Passagem das ruas Fernão Pompeu de Camargo com a Plínio Pereira Neves, na Vila João Jorge

Andar pela calçada no Córrego Piçarrão, na passagem do cruzamento das ruas Fernão Pompeu de Camargo com a Plínio Pereira Neves, na Vila João Jorge, não é uma opção para os pedestres. Um grande buraco na esquina das duas vias, cercado por cavaletes e com um galho dentro, para alertar os pedestres, causa transtornos para quem circula pelo local.
A opção é andar pela rua, dividindo espaço com os carros.

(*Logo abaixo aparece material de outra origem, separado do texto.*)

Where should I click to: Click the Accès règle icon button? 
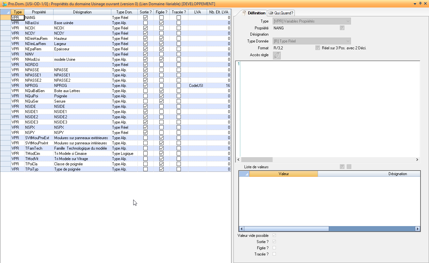277,56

Além de ser fundo, é possível ver alguns canos que passam por lá e lixo jogado na erosão, que está na calçada há cerca de oito meses, de acordo com os moradores e frequentadores do local.
A reportagem do Correio Popular esteve no local, e confirmou a dificuldade dos pedestres em passar pela esquina das ruas, próximas ao Piçarrão. O fluxo intenso de carros que trafegam pelo local provoca mais insegurança para o pedestre, que tem que desviar do buraco na calçada pelo asfalto.
Além disso, os cavaletes colocados para alertar a população sobre a existência da erosão diminuem o espaço de passagem, embora impeça que alguém, um pouco mais distraído, tropece. Os pedestres temem que, por ser fundo e cheio de canos, uma queda possa causar graves ferimentos. Moradores e trabalhadores no local já realizaram reclamações, mas nada foi feito até o momento. 
Marcelo Tell Godoy, publicitário de 31 anos, passa pelo local todos os dias e sua indignação com a situação foi tanta que denunciou nas redes sociais. “O buraco já está lá há cerca de oito meses, e não fazem nada a respeito”, postou. A Prefeitura informou que realiza reparos na calçada, que, segundo a assessoria de imprensa, sofreu um afundamento.